General Business Continuity Process guidance

Process Overview

Figure 4: Process Overview

Business Impact Analysis

  • The Business Impact Analysis (BIA) provides essential Information about customer’s critical business processes and supporting IT services (including the necessary resources), about damage scenarios and damage progression over the course of time (criticality), about recovery time objectives and priorities, and the continuity and availability requirements.
  • A separate risk assessment provides essential information about possible risks to service continuity and measures for risk minimization and options for action.
  • The Service recipient or customer is responsible for performing the BIA; but IT Providers are also involved in a supportive capacity in accordance with its IT service responsibilities. In case the customer does not conduct a BIA, the service provider should check for potential business impact in consultation with the customer as part of proactive ITSCM.
  • During this phase of the IT service continuity management process, only the possible effects of an emergency are of interest, not their potential cause; rather, the focus is purely on the consequences that are to be anticipated. Categorization of business processes as ‘uncritical’ (within the BIA) automatically indicates a lower recovery priority. In the context of ITSCM critical means time-critical, i.e. a fast resumption is required in order to prevent major damages.

Business Process Analysis

In order to carry out a BIA, it is necessary to have an overview of all the relevant IT services involved in each of the customer’s business processes. Details of the responsible contacts must also be included. The business processes are sorted by type according to whether they are core processes or supporting processes. Core processes are processes that contribute directly towards achieving one or more of the company’s business objectives. The following table illustrates a potential way of structuring the business processes:

Type of business processOutage/suspension of business process results in:
Core business process

  • Extremely high business losses that pose a threat to the company's existence

  • Serious impairment of the ability to perform business tasks (only possible externally or not at all)

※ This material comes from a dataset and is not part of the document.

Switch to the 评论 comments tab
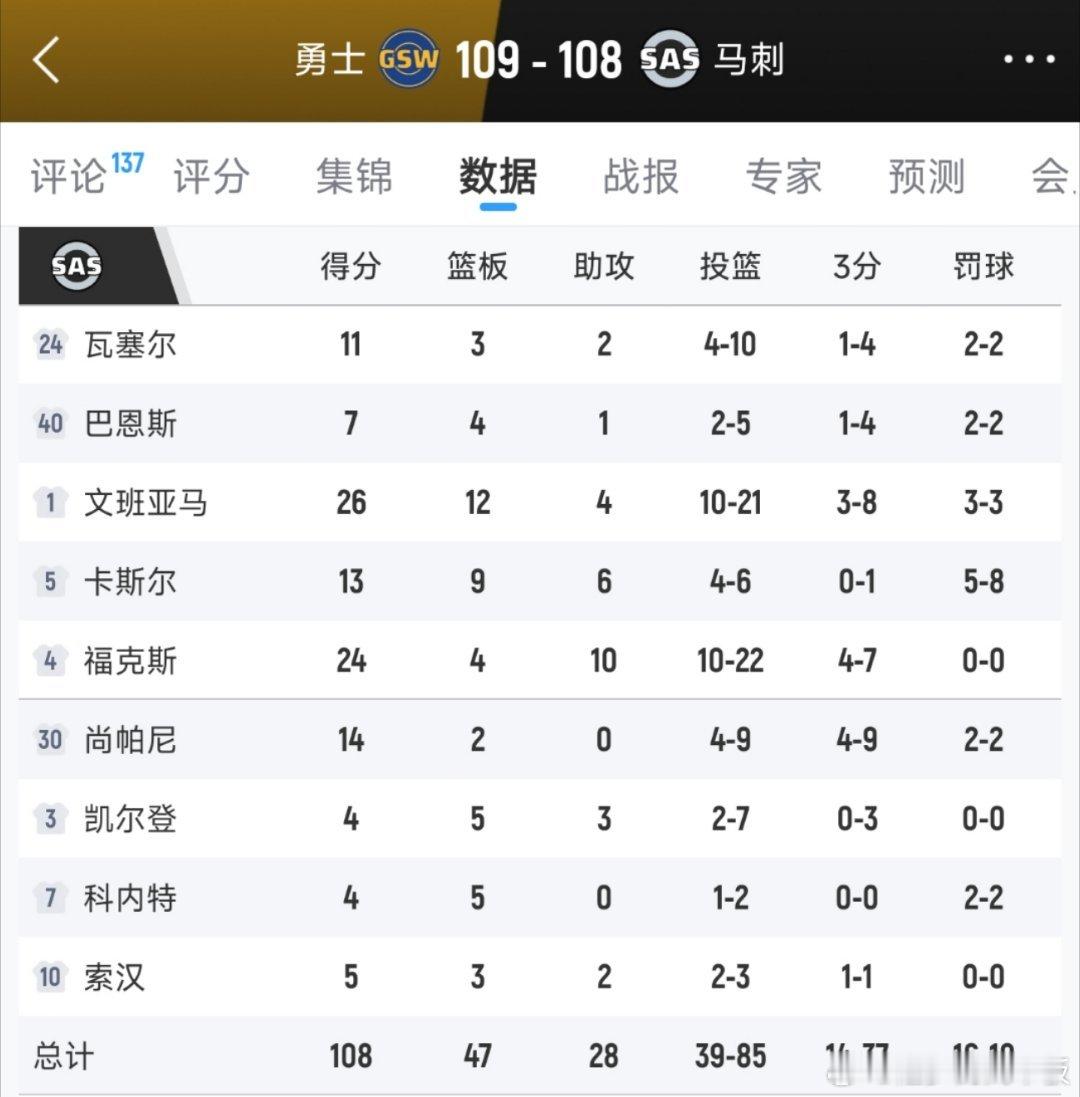The image size is (1080, 1097). point(68,177)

  • Violation of laws with consequences for the business or employees

  • Severe damage to business reputation accompanied by serious loss of market

Important business process

  • Considerable financial losses that does not threaten company’s existence

  • Activities are restricted to an extent that cannot be tolerated

  • Violation of laws with tolerable consequences

  • Damage to the company's image that is strongly perceived by the market

Supporting business process with medium significance

  • Tolerable business losses

  • Tolerable impairment of the ability to perform tasks

  • Violation of laws with minor consequences

  • Insignificant damage to the company's image that goes unperceived

Supporting business process with low significance

  • No noteworthy business losses

  • No noteworthy restrictions imposed on activities

  • No consequences as a result of violating laws

  • No noteworthy damage to the company's image

Supporting business process with very low significance

  • No impairment of business activities; Disruption does not affect customer’s business activities or operations in any way

Criticality Analysis (Analysis of Continuity Requirements)

Working in consultation with the customer, the criticality analysis is used to identify what are known as the “critical” business processes from among all the business processes, including the associated resources such as IT services, and to determine the service continuity requirements.

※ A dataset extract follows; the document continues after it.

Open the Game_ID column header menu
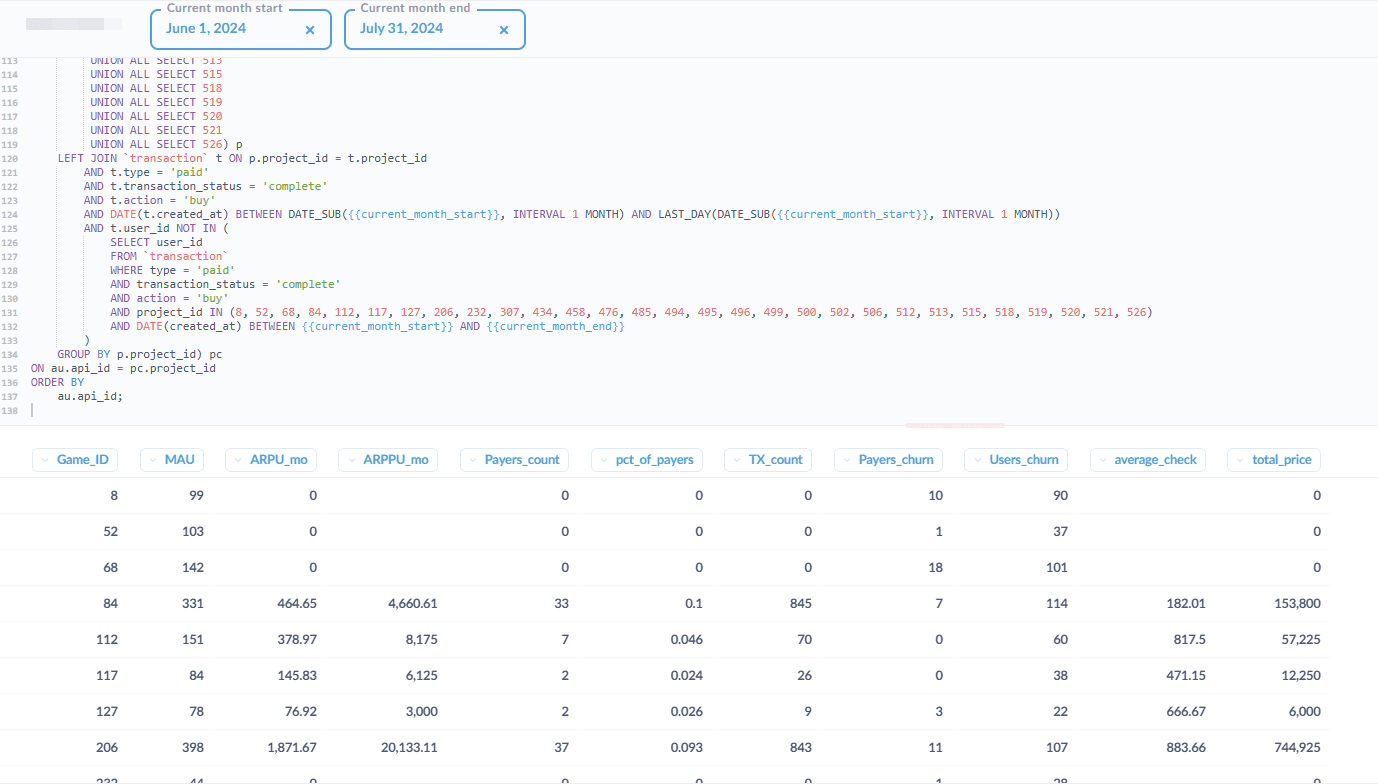 [x=76, y=460]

The term ‘critical’ describes business processes whose disruption or outage would cause serious consequences for customer’s business. Accordingly, criticality serves as a measure for the progression of damage over the course of time.

Main objective of the criticality analysis is to identify customer’s continuity requirements and to define emergency prevention and recovery measures which focus directly on customer’s essential business activities. Various conditions must be defined for carrying out the analysis of the continuity requirements. These include:

  • Damage scenarios and criticality categories
  • Damage progression periods and critical dates/special business periods during which the required process availability deviates from the average

Subsequently, the following must be conducted:

  • Evaluation of criticality of the individual business processes
  • Determination of business processes’ Maximum Tolerable Period of Disruption (MTPD)
  • Determination of process resources’ (here services’) Recovery Time Objective (RTO)
  • Determination of data’ Recovery Point Objective (RPO)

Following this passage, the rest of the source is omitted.